Your objective →
Give again, word for word, every line in the entries below from the line with "tips on starting" up to and including the line with "Staying Fit Behind", and no other line.

Material provided →
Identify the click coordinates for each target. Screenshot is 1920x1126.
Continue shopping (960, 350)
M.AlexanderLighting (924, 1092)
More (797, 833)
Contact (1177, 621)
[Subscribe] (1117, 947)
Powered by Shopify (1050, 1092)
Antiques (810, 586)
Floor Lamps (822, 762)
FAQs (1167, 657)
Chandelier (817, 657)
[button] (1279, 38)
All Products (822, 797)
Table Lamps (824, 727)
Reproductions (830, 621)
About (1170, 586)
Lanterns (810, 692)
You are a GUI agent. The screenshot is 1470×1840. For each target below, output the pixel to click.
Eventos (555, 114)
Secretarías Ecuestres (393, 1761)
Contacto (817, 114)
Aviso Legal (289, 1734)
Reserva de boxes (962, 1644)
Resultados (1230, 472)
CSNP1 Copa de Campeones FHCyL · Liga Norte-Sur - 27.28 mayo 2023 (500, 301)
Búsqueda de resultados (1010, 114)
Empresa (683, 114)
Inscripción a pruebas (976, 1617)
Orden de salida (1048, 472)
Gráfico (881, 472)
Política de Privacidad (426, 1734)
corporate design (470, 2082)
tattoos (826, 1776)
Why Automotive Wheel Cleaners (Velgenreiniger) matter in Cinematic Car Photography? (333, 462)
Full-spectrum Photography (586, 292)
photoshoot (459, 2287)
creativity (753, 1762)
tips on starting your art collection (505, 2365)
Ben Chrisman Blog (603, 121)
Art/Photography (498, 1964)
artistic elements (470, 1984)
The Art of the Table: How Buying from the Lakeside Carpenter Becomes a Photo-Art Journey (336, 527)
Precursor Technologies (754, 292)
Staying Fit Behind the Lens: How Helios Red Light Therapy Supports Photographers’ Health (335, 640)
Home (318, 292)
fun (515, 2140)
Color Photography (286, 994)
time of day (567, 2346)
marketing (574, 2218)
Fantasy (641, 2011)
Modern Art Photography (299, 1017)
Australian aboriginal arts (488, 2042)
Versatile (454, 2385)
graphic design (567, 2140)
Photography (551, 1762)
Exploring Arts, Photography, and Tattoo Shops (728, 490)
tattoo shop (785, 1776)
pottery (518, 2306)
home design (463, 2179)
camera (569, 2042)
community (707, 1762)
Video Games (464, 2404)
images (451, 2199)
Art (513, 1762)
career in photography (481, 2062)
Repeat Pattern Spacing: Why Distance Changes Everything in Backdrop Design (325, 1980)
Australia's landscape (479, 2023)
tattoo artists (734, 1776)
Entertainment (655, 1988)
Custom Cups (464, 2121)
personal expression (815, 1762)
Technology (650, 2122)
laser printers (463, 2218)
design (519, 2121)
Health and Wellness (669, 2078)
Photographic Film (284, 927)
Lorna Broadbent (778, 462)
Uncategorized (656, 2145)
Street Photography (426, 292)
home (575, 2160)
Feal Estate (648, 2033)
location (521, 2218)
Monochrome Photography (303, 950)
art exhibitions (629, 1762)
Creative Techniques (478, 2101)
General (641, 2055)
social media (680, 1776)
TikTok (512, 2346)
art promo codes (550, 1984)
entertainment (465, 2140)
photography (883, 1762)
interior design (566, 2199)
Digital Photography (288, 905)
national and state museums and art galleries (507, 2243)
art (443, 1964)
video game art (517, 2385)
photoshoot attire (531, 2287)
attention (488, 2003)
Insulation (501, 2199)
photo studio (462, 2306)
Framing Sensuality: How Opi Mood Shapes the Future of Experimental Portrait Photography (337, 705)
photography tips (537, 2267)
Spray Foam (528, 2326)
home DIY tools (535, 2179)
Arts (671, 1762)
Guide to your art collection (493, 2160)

Task result →
tips on starting your art collection (505, 2365)
Ben Chrisman Blog (603, 121)
Art/Photography (498, 1964)
artistic elements (470, 1984)
The Art of the Table: How Buying from the Lakeside Carpenter Becomes a Photo-Art Journey (336, 527)
Precursor Technologies (754, 292)
Staying Fit Behind the Lens: How Helios Red Light Therapy Supports Photographers’ Health (335, 640)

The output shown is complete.